Michael Nowak and Gregg Smith are on leave, the source said on Thursday, making them the third and fourth JPMorgan employees to be connected to the criminal investigation that has resulted in guilty pleas from two former JPMorgan metals traders.
Nowak is a managing director and global head of base and precious metals trading in New York for the bank, according to his LinkedIn profile. Smith’s title could not be learned.
Nowak was placed on leave around late August, the source said.
Neither Nowak nor Smith have been charged with a crime.
Attorneys for Nowak did not respond to a request for comment. A call to Smith’s number at the bank was answered by an employee at the metals desk who directed questions to the bank’s public relations department. Reuters could not learn the identity of his lawyer.
A spokesman for the Department of Justice declined to comment.
JPMorgan, one of the largest gold trading banks in the world, said in an August regulatory filing it is “responding to and cooperating with” investigations by various authorities, including the Department of Justice, relating to trading practices in the metals markets.
Spoofing involves placing bids to buy or offers to sell contracts with the intent to cancel them before execution. By creating an illusion of demand, spoofers can influence prices to benefit their market positions.

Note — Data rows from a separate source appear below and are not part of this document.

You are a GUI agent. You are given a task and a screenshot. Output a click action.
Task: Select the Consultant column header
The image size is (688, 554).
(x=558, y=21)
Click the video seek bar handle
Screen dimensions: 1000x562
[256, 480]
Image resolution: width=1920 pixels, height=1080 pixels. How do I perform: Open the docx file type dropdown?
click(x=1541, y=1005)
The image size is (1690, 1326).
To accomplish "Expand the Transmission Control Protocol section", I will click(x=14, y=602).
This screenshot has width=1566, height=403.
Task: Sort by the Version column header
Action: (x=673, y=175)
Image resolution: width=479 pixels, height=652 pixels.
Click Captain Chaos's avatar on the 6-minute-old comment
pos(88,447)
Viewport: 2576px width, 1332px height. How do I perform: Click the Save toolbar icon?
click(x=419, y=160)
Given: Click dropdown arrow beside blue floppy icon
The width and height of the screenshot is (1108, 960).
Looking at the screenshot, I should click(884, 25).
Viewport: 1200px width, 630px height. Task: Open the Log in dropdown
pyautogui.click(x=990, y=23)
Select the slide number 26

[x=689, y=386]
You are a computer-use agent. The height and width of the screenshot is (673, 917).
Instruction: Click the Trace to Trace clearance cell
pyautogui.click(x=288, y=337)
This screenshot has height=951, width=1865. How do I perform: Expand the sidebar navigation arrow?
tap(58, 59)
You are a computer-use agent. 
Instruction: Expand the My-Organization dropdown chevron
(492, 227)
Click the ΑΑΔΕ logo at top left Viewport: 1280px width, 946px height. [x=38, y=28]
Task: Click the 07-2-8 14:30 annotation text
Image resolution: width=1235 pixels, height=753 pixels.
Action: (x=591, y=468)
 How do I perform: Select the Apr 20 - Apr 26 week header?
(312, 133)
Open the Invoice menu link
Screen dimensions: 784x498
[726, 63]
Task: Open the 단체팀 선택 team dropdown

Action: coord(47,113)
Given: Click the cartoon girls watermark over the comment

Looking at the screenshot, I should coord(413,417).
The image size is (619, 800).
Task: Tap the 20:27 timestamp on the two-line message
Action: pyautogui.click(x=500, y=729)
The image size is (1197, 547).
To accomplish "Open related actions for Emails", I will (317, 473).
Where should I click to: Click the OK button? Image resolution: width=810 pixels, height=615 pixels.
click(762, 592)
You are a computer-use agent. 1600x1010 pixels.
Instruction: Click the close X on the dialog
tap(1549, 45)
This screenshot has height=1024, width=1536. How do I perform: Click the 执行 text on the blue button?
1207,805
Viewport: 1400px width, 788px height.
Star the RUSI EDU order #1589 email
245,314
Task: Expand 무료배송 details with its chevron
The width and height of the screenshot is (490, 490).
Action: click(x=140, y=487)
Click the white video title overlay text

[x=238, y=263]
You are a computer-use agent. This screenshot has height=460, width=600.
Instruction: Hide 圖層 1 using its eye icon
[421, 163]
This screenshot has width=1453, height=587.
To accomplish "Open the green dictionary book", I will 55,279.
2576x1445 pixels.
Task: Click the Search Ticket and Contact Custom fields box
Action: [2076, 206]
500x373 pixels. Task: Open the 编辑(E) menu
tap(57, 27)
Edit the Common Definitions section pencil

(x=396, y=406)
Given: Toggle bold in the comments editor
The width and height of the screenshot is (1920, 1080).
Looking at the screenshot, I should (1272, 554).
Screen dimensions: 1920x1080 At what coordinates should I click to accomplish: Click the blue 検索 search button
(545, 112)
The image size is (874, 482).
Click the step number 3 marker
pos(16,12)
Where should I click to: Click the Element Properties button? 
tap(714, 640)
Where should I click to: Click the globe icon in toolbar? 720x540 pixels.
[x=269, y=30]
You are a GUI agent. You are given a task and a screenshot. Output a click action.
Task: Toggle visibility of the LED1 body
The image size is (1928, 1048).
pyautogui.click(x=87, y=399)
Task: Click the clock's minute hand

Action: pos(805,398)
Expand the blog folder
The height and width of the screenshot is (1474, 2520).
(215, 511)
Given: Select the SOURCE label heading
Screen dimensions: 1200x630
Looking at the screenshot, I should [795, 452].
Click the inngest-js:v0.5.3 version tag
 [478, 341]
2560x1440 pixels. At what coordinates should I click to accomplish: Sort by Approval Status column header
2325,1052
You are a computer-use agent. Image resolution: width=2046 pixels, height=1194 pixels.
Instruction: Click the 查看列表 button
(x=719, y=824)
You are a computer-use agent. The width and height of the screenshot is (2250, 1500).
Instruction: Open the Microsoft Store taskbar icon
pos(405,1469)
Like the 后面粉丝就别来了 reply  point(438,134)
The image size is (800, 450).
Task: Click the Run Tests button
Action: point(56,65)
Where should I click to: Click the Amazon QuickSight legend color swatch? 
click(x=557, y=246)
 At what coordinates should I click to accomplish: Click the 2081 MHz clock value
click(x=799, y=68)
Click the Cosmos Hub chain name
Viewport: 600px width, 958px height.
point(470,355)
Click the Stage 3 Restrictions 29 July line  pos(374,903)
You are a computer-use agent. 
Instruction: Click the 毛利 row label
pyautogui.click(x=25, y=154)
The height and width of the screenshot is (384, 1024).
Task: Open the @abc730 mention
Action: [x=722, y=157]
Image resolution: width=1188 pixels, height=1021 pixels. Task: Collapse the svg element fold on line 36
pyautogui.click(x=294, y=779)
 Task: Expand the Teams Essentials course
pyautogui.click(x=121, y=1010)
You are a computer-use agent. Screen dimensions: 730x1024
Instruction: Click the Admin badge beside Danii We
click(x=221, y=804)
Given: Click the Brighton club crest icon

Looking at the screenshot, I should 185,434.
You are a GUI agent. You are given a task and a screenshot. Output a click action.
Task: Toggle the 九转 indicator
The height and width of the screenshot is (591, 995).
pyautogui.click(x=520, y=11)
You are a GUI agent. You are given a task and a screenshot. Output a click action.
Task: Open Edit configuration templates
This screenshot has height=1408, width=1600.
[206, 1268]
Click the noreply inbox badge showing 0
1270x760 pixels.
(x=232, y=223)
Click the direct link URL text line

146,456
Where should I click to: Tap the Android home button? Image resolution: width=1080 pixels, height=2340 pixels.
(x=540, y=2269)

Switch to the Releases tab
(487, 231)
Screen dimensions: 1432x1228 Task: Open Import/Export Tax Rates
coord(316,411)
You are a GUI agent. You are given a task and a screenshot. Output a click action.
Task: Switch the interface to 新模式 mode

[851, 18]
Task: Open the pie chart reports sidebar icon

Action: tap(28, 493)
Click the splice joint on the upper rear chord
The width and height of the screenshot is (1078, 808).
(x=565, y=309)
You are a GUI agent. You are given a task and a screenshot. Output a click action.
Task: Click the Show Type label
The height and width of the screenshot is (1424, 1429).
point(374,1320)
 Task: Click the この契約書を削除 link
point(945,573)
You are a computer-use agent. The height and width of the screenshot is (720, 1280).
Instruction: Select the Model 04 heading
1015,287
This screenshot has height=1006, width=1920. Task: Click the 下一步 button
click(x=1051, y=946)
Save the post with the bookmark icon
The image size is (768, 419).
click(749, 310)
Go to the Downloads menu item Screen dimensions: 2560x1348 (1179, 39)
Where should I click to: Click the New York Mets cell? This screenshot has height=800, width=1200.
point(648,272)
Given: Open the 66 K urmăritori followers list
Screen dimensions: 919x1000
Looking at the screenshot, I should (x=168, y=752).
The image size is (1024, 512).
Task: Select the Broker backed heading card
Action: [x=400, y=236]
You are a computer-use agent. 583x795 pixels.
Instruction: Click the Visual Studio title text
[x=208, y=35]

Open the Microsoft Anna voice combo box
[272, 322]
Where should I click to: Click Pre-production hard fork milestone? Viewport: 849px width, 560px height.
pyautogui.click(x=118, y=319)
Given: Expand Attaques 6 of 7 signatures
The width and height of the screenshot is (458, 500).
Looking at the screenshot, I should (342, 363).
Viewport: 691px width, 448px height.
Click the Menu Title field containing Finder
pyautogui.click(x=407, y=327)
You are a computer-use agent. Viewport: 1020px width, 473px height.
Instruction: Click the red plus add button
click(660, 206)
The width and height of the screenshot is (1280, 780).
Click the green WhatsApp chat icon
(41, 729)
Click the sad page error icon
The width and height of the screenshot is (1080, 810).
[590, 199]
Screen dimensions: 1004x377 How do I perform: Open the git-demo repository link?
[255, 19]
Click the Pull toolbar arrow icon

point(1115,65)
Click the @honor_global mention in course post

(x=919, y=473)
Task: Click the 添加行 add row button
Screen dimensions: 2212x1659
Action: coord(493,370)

There has been a surge in spoofing-related prosecutions in recent years. Bank of America Corp’s (BAC.N) Merrill Lynch commodities unit, for example, paid $25 million in July to resolve actions by the U.S. Commodities Futures Trading Commission and Department of Justice for precious metals spoofing trades between 2008 and 2014.
The Department of Justice already secured guilty pleas from two former JPMorgan metals traders, Christiaan Trunz and John Edmonds. The announcement of their pleas, in August 2019 and October 2018, respectively, indicated that they had collaborated on spoofing with their supervisors, who were not named.
Trunz placed “thousands” of orders he did not plan to execute for gold, silver, platinum and palladium futures contracts between 2007 and 2016, and had learned to spoof from more senior traders, the Department of Justice said in August, adding that he was cooperating with “the ongoing investigation.”
Nowak and another former JPMorgan trader, Robert Gottlieb, are named as defendants in at least one other civil suit related to metals spoofing at JPMorgan. A December 2018 class action complaint, for example, said that Edmonds, Nowak, Gottlieb and others made hundreds of spoof orders or more as “part of a conspiracy” with the bank and other internal traders.
An attorney for Gottlieb did not respond to a request for comment. Koch Industries Inc, Gottlieb’s last known employer, did not immediately respond to a request for comment.
JPMorgan has also been sued separately by a group of investors, who said they lost money as a result of the bank spoofing its trades. In one of the lawsuits brought against the bank by Daniel Shak, a metals trader, Shak estimated he suffered immediate losses of around $25 million after he was forced to liquidate his position as a result of JPMorgan’s market manipulation, a court document showed.
The civil suits against JPMorgan have been stayed pending the Department of Justice probe.